Principle 1. Know what you’re looking for
Get together with some trusted advisors and work out a (very) short list of qualities you regard as critical in new hires, then work out what the opposite would be.  Try to avoid motherhood statements and go for more concrete expressions where possible.

A good friend of mine once ran an out-bound call centre, but don’t hold that against him.  He knew that he could train people to do the job well but only if they weren’t afraid to hear rejection after rejection.

Principle 2. Know the signs
Ask yourself a question – “how and where else would these qualities show up?”
My friend realised that many people he employed (and then subsequently fired) would find excuse after excuse to not pick up the phone.  They would spend days reading and re-reading the scripts rather than trying them out and having the phone hung up on them.

Principle 3. Look beyond the spotlight
The trick is to not to create situations where candidates feel that the spotlight isn’t on, but to create situations where they think it’s on someone else.

My friend’s solution was simple – he met with potential candidates and pretended he was running late with another interview. Then he would hand them a script, put them at a desk and suggest that they give it a go to see how they got on before rushing off to his “interview”.  Then he went to his office and watched the light that would indicate when they picked up the phone.

Most would do nothing other than read the scripts, waiting for him to return so they could tell him how great they were.  Some would even lie and tell him how much they enjoyed making the calls.  Only a very small handful would actually pick up the phone and risk failure and rejection.

They were the ones he hired – the ones who just picked up the phone and gave it a go.

This step is limited only by your imagination – could you use a group discussion session, perhaps, where the syndicate has to go away and find a solution to a problem?  The twist is that one of the group would actually be an observer playing the part of yet another hopeful candidate, watching to see how people perform away from the spotlight.

Principle 4. Remember that one pixel doesn’t make a picture
Whatever you do, remember that it’s only one small insight into a person’s character.

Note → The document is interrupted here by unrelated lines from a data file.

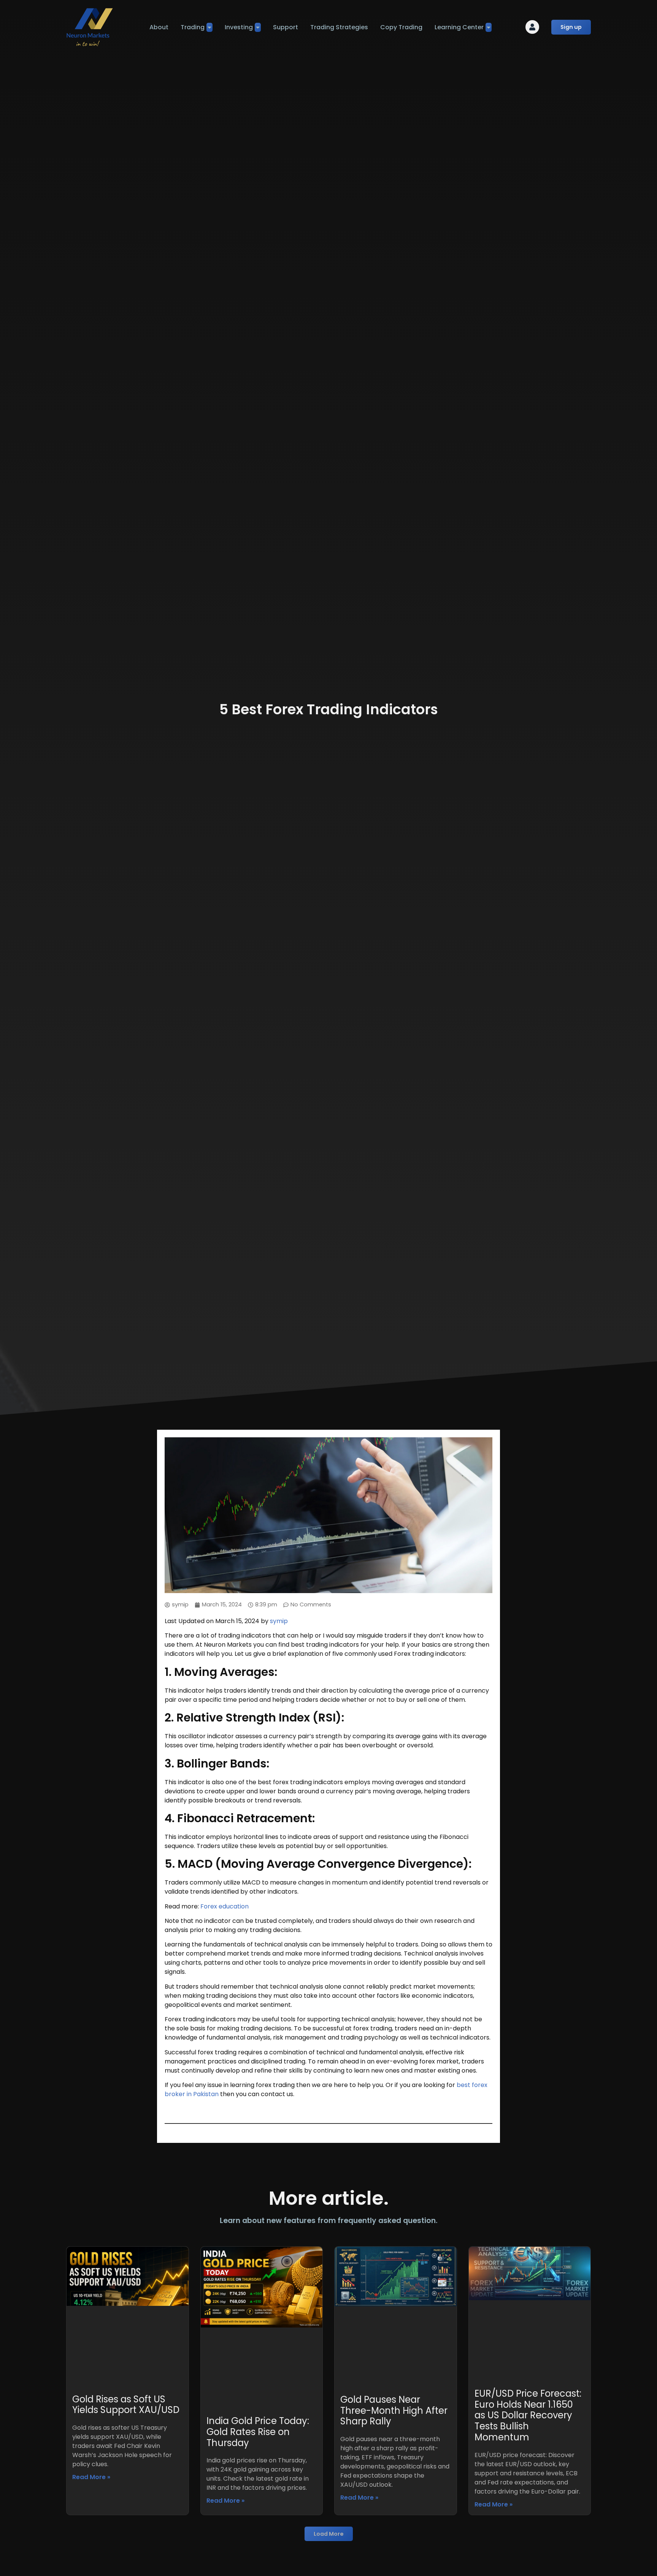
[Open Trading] (209, 27)
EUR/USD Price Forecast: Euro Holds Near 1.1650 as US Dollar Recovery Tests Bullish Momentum (527, 2415)
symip (279, 1621)
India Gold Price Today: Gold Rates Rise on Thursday (257, 2432)
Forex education (224, 1906)
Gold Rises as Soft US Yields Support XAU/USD (125, 2404)
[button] (329, 2534)
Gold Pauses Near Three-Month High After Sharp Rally (394, 2410)
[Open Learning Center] (489, 27)
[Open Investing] (258, 27)
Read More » (91, 2477)
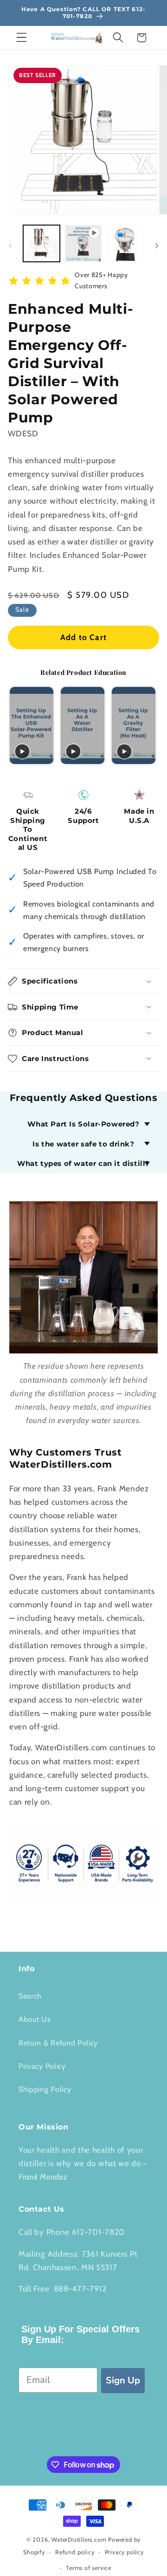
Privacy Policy (42, 2066)
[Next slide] (151, 725)
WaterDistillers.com (78, 2539)
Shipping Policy (45, 2089)
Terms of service (88, 2567)
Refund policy (74, 2552)
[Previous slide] (16, 725)
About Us (35, 2019)
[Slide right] (157, 246)
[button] (21, 38)
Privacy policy (124, 2552)
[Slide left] (10, 246)
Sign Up (123, 2380)
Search (30, 1995)
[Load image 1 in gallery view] (41, 243)
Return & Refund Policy (58, 2042)
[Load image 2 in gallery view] (125, 243)
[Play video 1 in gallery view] (83, 243)
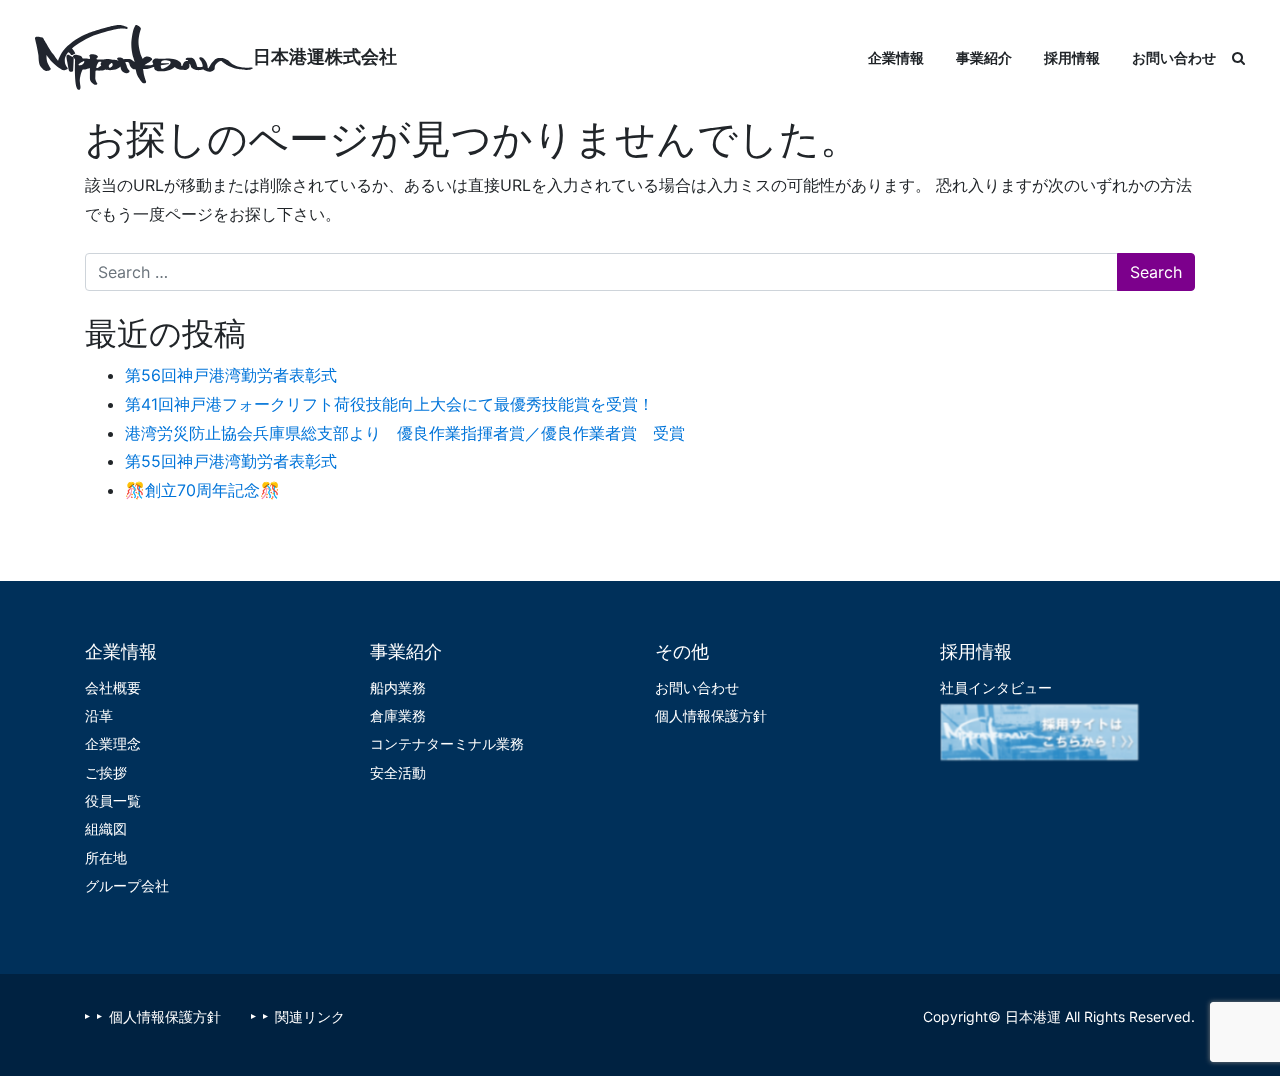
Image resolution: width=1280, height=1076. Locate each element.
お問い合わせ (1174, 57)
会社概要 (113, 687)
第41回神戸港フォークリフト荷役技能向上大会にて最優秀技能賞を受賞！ (389, 404)
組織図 (106, 828)
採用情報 (1072, 57)
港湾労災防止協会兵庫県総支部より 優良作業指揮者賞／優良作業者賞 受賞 (405, 433)
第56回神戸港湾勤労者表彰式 (231, 375)
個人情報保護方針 (711, 715)
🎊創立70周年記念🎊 (202, 490)
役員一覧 (113, 800)
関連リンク (310, 1016)
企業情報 (896, 57)
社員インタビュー (996, 687)
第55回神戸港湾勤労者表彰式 (231, 461)
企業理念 (113, 743)
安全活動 (398, 772)
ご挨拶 (106, 772)
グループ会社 (127, 885)
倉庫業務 (398, 715)
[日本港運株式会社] (144, 57)
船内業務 (398, 687)
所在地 (106, 857)
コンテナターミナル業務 (447, 743)
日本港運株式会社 (325, 56)
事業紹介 (984, 57)
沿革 (99, 715)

Of course, we’re all prone to moments of fatigue, forgetfulness or lapses in judgement – that’s part of being human – and so one incident was regarded as exactly that; a lone incident.  Of course we can’t excel at everything – what we were looking for instead was the guy who would give every task his best shot and take responsibility when things didn’t work out or he fell short of the mark rather than try and hide his shortcomings or failures hoping that we didn’t see them.  What we were looking for in the SAS was a consistent pattern of behaviours that would indicate that the candidate was the sort of person we would at some point perhaps have to trust with our lives.  Or not.

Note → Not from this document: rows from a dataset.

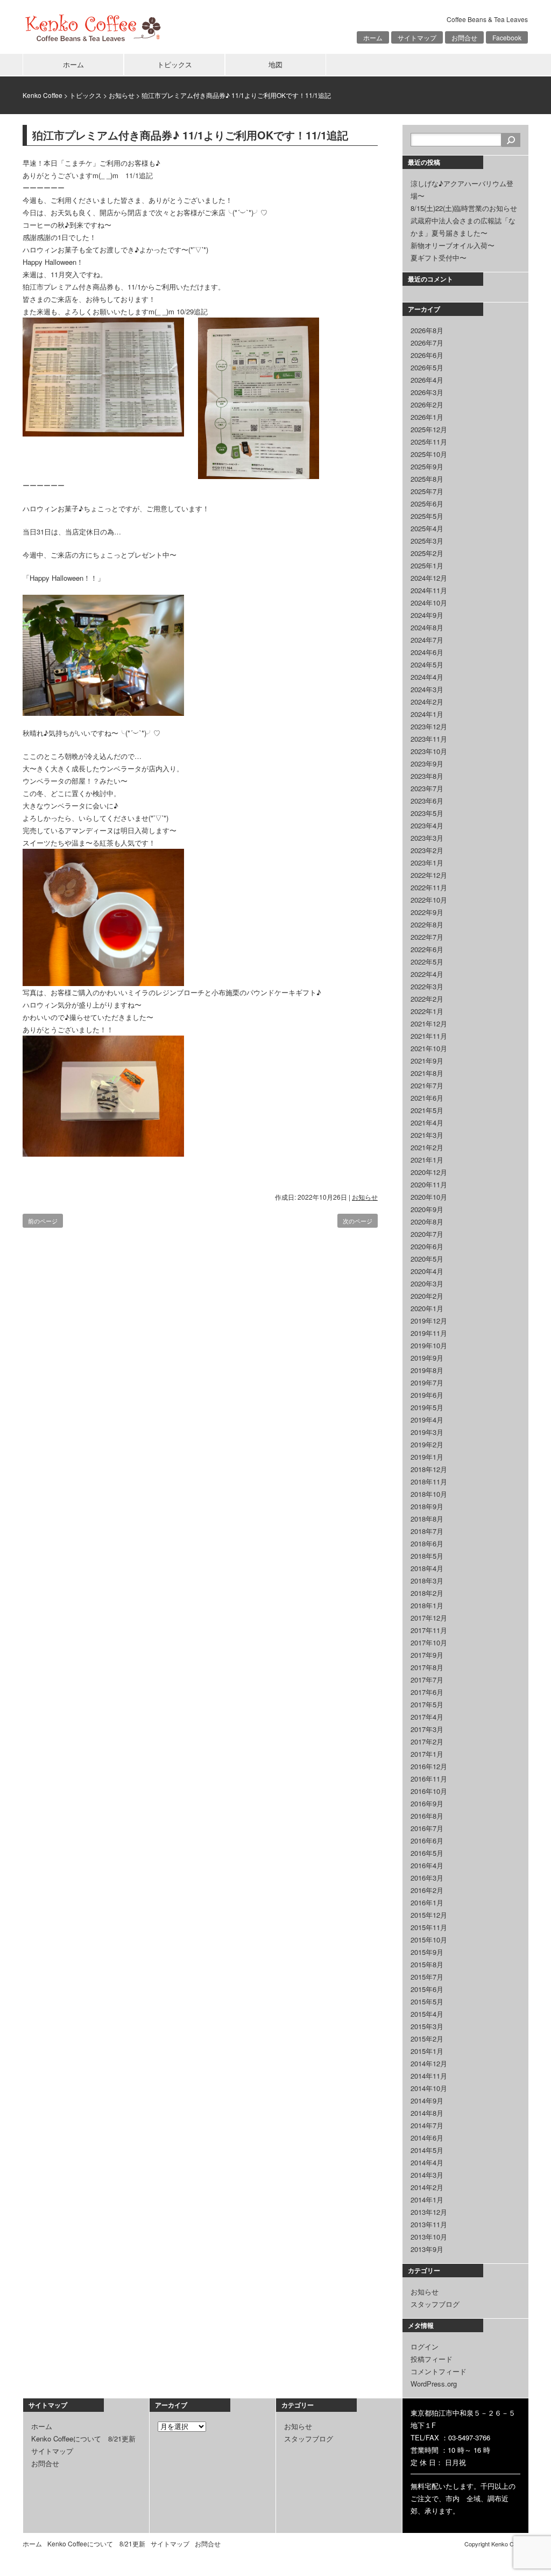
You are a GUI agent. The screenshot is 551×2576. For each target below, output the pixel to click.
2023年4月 (427, 825)
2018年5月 (427, 1556)
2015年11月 (429, 1927)
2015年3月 (427, 2026)
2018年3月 (427, 1580)
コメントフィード (439, 2371)
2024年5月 (427, 664)
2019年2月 (427, 1444)
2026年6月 (427, 355)
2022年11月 (429, 887)
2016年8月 (427, 1816)
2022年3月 (427, 986)
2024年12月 (429, 578)
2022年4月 (427, 974)
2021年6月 (427, 1098)
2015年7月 (427, 1977)
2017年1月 (427, 1754)
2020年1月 (427, 1308)
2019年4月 (427, 1419)
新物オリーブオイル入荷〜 (453, 245)
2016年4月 (427, 1865)
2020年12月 (429, 1172)
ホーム (373, 37)
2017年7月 (427, 1679)
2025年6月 (427, 503)
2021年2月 (427, 1147)
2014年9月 (427, 2100)
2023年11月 (429, 739)
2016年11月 (429, 1778)
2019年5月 (427, 1407)
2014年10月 (429, 2088)
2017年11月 (429, 1630)
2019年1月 (427, 1457)
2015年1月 (427, 2051)
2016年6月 (427, 1840)
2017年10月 (429, 1642)
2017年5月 (427, 1704)
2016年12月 (429, 1766)
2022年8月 (427, 924)
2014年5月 (427, 2150)
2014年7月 (427, 2125)
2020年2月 (427, 1296)
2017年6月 (427, 1692)
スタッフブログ (435, 2304)
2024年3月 (427, 689)
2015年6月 (427, 1989)
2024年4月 (427, 677)
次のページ (357, 1220)
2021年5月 (427, 1110)
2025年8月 (427, 479)
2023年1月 (427, 862)
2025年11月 (429, 442)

Is it a perfect process? Of course not, but over the years it’s proved to be a lot more reliable than just asking them.



One Comment

  1. Avatar

    Petras Surna

    June 29, 2015 at 6:42 am

    I own a custom software
    I own a custom software business and have tried it all with interviewing techniques. The Microsoft way, the Google way, the gut feel way and on it goes. I don’t know if it applies to everyone but by far the most successful technique has been to ask candidates to do real work. Real work that needs to be done exposes weaknesses immediately and accurately. By immediately I’d say after 4 hours you will know a lot about someone on a real world task. Most employers go for theoretical questions to test candidate knowledge but I have found it difficult to simulate the real world of subtleties, nuance and multitude of factors we take for granted in what we expect employees to do.